Stored items:

___

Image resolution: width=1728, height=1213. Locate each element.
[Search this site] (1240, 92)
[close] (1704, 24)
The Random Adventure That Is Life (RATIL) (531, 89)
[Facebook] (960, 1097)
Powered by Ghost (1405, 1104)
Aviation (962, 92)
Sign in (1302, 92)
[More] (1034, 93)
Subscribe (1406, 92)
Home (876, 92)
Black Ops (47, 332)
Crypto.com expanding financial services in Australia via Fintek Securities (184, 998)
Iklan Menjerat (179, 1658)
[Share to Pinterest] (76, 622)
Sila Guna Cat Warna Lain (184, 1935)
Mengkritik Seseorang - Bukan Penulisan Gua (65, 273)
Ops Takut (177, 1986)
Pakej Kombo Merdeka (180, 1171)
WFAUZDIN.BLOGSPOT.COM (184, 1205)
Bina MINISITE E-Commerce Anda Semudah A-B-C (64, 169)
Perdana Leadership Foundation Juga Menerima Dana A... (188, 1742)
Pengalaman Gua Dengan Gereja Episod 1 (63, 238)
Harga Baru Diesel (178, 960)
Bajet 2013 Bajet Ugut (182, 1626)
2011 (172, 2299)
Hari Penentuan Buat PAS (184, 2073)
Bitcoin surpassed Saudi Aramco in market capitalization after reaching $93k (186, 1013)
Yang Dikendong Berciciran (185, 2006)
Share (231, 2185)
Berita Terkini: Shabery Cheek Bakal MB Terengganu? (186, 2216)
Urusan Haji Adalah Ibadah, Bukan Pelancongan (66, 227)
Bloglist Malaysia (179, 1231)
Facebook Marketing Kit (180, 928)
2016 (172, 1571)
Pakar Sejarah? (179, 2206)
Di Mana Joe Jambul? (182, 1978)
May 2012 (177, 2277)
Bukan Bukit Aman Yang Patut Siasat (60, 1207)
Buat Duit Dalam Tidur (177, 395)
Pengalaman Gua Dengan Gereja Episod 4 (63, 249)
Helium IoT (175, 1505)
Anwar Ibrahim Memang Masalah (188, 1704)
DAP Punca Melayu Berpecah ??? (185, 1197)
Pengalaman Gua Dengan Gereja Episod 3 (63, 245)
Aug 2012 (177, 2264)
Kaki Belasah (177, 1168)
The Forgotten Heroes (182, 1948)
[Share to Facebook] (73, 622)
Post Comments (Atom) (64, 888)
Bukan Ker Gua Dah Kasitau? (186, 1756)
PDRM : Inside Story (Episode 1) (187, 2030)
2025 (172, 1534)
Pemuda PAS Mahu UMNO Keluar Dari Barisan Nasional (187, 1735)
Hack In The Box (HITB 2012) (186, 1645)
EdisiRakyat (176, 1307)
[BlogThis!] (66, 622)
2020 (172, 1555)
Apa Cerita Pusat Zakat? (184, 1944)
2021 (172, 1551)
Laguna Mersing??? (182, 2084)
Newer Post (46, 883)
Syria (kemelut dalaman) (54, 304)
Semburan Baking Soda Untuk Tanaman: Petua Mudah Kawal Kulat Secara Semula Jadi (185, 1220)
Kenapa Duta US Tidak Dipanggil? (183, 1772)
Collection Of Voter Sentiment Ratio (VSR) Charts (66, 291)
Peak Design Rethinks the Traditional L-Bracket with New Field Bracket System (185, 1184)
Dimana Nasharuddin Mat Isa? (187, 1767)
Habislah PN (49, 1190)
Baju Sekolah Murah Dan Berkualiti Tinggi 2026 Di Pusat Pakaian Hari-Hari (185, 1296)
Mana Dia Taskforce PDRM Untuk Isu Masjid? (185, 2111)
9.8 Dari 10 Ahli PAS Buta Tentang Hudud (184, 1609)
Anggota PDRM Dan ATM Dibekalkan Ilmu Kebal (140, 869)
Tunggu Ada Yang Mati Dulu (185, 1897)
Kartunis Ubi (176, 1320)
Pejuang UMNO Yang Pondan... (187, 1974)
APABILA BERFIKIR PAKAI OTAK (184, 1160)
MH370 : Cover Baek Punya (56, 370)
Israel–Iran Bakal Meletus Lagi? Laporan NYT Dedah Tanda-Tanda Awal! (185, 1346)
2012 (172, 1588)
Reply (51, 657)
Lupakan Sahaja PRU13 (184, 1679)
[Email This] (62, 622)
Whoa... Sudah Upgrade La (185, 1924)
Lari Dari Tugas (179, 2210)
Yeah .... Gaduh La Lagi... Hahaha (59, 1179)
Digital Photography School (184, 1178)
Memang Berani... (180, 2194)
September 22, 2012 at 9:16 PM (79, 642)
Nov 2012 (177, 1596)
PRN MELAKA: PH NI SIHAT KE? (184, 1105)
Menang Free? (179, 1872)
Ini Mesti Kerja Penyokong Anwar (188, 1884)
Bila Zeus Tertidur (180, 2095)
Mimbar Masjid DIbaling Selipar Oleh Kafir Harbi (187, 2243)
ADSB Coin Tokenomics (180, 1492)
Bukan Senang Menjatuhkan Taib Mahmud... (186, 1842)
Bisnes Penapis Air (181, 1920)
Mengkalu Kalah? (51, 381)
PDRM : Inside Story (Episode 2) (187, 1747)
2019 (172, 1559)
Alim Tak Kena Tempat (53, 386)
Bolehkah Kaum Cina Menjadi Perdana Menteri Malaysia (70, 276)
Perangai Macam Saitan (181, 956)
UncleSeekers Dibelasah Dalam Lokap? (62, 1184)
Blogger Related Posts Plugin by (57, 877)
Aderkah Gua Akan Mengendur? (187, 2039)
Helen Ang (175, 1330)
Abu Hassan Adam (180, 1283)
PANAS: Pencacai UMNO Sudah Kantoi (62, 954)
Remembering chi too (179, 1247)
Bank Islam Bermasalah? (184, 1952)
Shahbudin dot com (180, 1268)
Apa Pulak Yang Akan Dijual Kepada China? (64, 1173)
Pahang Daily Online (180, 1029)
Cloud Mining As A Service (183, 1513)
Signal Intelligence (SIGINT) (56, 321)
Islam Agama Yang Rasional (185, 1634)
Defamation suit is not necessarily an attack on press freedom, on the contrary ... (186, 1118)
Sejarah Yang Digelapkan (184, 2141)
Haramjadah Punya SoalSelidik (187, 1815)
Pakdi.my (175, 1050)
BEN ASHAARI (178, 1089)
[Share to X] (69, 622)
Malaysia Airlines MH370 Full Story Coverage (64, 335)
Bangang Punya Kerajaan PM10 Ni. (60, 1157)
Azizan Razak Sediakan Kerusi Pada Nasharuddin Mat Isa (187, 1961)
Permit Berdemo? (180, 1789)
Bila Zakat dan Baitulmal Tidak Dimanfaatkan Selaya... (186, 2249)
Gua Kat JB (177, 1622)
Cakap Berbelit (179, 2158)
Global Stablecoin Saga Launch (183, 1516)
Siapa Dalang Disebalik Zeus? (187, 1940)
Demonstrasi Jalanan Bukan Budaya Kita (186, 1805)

___

◆ Exercise brief: Write down again, exactly as given, only the lines above that fall from the line with "Memang Berani... (180, 2194)" to the line with "Bila Zeus Tertidur (180, 2095)", inclusive.

◆ Written answer:
Memang Berani... (180, 2194)
September 22, 2012 at 9:16 PM (79, 642)
Nov 2012 (177, 1596)
PRN MELAKA: PH NI SIHAT KE? (184, 1105)
Menang Free? (179, 1872)
Ini Mesti Kerja Penyokong Anwar (188, 1884)
Bila Zeus Tertidur (180, 2095)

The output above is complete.